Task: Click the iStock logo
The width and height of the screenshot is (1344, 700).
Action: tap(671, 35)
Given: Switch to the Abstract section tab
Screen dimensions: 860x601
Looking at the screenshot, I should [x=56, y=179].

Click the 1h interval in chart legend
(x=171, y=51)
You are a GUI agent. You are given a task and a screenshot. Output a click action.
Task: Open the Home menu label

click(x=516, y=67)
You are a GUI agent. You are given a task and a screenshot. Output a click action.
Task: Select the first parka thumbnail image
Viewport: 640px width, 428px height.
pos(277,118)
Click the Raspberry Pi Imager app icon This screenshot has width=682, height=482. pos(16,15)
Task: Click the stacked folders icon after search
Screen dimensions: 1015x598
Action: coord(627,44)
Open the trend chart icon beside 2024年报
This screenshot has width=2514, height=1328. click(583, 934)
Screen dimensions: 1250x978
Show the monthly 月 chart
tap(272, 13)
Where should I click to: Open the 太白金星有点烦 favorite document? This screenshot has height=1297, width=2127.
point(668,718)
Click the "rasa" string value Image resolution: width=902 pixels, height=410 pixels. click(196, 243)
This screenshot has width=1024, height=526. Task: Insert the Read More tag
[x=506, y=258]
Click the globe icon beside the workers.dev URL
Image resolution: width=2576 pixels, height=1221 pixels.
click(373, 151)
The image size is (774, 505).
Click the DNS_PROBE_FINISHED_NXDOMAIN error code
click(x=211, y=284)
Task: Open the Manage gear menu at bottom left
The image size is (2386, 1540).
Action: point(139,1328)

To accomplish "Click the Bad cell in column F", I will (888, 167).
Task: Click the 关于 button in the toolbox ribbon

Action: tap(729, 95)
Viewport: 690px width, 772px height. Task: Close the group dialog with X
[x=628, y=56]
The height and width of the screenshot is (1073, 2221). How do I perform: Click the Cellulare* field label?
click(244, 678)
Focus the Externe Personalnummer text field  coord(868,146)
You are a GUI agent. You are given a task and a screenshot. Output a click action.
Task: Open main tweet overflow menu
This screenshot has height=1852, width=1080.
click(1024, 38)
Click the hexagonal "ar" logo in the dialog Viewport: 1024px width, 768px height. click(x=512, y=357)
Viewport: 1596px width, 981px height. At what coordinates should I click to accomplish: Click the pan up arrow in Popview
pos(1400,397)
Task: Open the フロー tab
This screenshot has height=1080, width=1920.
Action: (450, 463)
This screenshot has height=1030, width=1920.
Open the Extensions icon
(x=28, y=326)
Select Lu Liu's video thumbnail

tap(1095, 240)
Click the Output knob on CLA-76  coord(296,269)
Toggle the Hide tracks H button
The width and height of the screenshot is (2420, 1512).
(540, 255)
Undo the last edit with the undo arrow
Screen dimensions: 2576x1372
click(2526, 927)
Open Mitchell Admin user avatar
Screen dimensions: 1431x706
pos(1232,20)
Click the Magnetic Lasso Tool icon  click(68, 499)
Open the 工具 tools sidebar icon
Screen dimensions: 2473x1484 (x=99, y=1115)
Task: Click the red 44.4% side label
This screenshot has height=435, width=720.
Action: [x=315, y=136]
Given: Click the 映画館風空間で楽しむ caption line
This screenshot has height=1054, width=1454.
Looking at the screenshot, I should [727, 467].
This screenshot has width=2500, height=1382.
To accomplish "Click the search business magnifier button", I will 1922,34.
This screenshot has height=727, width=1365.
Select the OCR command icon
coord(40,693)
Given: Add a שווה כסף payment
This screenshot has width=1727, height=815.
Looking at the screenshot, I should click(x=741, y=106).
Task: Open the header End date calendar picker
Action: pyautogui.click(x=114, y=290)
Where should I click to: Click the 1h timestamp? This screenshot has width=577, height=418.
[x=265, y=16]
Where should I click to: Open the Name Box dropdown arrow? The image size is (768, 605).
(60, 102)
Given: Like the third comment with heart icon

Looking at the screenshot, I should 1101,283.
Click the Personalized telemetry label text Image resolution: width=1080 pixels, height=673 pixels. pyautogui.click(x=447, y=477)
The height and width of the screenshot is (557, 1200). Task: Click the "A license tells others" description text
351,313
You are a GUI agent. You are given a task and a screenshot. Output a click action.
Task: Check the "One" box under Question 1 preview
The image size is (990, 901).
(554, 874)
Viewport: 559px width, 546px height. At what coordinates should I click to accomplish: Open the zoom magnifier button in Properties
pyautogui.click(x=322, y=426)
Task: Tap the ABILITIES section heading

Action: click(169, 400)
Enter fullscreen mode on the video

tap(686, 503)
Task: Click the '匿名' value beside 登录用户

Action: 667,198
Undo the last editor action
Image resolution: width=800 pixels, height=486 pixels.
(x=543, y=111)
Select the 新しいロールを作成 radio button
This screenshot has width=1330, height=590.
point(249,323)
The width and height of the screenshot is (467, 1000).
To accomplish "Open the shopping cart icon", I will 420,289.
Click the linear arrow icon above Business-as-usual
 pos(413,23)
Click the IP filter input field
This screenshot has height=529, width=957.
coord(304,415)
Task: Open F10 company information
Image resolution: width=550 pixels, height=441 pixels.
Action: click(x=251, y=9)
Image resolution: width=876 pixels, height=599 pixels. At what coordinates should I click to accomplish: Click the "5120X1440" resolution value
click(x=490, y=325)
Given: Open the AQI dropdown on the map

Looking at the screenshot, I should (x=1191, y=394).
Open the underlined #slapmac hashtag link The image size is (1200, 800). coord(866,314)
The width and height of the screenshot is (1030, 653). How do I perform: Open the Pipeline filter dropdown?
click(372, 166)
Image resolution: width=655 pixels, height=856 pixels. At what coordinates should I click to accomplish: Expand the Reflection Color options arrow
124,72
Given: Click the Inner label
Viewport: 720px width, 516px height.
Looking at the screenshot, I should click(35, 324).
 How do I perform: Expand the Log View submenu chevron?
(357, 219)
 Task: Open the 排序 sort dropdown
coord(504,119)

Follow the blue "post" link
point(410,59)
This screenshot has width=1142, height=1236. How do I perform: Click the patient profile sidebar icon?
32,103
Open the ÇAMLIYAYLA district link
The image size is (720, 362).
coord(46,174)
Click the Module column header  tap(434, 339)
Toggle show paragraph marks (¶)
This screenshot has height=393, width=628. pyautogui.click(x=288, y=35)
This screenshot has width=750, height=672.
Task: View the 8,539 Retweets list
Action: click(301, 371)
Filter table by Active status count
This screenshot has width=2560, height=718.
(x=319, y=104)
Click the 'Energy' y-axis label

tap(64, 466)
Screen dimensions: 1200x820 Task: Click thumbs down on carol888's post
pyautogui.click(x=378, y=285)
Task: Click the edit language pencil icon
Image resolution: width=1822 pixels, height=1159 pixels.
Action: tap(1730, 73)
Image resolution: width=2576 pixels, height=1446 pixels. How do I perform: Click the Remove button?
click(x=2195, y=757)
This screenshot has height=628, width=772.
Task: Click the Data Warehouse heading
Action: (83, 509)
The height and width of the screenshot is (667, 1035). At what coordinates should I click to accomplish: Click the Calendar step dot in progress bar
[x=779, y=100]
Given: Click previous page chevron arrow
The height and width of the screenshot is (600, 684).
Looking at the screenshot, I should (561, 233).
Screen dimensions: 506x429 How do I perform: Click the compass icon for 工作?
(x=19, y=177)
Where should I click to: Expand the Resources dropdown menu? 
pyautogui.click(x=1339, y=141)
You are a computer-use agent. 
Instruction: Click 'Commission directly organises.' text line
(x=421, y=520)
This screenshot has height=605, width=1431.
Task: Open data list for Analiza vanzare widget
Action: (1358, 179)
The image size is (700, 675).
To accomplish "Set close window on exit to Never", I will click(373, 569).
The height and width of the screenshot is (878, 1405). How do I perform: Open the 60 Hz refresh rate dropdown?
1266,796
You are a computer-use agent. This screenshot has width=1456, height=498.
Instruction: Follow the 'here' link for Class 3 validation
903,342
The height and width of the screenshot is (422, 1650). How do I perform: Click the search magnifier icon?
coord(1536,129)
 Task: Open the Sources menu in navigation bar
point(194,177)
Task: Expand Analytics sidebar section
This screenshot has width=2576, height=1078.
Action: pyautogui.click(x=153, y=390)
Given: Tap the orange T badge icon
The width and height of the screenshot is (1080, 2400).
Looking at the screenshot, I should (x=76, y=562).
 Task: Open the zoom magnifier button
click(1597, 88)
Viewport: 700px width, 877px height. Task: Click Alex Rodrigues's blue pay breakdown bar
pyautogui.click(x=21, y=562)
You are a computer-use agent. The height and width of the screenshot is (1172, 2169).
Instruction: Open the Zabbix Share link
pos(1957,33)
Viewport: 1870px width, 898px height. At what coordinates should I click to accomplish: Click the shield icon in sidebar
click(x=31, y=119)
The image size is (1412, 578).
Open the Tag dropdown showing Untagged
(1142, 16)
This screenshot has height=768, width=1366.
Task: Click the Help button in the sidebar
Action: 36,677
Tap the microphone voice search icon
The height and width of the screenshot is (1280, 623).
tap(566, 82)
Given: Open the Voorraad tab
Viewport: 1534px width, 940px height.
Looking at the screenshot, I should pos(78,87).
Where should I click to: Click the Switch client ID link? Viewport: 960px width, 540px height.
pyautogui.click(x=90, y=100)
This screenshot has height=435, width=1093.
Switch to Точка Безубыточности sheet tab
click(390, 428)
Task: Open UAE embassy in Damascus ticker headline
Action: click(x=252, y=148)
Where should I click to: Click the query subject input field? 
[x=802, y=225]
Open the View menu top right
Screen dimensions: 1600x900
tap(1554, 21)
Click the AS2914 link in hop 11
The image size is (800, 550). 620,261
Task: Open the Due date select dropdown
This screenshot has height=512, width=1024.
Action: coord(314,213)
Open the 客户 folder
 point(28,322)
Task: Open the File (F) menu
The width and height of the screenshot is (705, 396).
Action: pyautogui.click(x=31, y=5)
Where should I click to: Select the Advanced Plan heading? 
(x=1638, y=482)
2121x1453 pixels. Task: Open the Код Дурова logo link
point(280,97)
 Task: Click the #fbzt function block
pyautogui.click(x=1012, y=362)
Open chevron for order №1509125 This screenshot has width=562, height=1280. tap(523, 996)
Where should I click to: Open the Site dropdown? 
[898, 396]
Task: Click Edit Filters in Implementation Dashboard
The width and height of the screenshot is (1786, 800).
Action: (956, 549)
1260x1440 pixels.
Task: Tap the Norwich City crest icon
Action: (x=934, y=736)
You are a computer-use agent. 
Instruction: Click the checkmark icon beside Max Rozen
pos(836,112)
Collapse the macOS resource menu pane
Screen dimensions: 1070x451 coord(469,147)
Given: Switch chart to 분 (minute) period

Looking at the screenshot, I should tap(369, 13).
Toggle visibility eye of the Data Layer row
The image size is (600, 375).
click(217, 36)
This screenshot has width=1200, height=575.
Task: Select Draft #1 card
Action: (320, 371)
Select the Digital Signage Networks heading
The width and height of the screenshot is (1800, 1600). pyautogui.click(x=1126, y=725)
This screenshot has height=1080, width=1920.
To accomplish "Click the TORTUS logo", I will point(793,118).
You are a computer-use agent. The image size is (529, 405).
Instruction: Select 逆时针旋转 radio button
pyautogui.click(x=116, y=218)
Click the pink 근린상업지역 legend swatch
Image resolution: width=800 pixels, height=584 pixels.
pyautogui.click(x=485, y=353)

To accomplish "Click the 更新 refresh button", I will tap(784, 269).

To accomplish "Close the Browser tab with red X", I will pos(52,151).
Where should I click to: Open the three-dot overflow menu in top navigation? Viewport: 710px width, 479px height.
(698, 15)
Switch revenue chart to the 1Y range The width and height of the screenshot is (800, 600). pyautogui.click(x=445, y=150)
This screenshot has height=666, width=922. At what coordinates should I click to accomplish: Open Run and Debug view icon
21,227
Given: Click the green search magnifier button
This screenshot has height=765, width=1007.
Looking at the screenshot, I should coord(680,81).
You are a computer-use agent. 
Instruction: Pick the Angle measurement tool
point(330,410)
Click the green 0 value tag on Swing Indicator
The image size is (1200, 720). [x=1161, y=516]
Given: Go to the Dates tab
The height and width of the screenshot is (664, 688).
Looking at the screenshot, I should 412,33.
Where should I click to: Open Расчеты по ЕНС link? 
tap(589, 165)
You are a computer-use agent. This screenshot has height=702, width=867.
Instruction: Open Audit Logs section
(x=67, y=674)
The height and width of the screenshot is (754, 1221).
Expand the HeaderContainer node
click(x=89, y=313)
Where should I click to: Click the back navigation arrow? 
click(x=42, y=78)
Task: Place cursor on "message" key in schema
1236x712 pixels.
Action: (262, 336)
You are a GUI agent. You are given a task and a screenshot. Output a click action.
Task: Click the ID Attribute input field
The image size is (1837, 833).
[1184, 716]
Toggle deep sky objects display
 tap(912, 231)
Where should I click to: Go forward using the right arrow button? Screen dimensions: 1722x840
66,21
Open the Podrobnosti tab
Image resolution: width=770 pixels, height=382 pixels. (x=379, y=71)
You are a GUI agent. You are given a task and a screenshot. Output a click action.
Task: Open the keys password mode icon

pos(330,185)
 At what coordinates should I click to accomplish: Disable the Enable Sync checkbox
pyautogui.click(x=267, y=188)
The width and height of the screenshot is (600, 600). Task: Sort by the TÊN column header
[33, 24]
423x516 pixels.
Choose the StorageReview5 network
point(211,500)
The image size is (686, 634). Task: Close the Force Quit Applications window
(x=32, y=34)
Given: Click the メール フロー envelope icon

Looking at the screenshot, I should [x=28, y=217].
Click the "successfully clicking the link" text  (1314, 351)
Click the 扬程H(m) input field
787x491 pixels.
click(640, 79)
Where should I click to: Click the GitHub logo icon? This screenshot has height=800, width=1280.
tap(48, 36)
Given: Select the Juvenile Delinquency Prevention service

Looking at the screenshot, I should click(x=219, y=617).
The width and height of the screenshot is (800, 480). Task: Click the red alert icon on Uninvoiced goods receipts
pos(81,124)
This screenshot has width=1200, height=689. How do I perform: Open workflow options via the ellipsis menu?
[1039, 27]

::::

Work to do :: Copy out the stretch of material from the line containing "This screenshot has width=1024, height=526." through the line containing "Action: point(139,1328)", requests included, and shift every coordinate in the answers up by 150.

Solution to the exercise ::
This screenshot has width=1024, height=526. Task: Insert the Read More tag
[x=656, y=408]
Click the globe icon beside the workers.dev URL
Image resolution: width=2576 pixels, height=1221 pixels.
click(523, 301)
The image size is (774, 505).
Click the DNS_PROBE_FINISHED_NXDOMAIN error code
click(x=361, y=434)
Task: Open the Manage gear menu at bottom left
The image size is (2386, 1540).
Action: point(289,1478)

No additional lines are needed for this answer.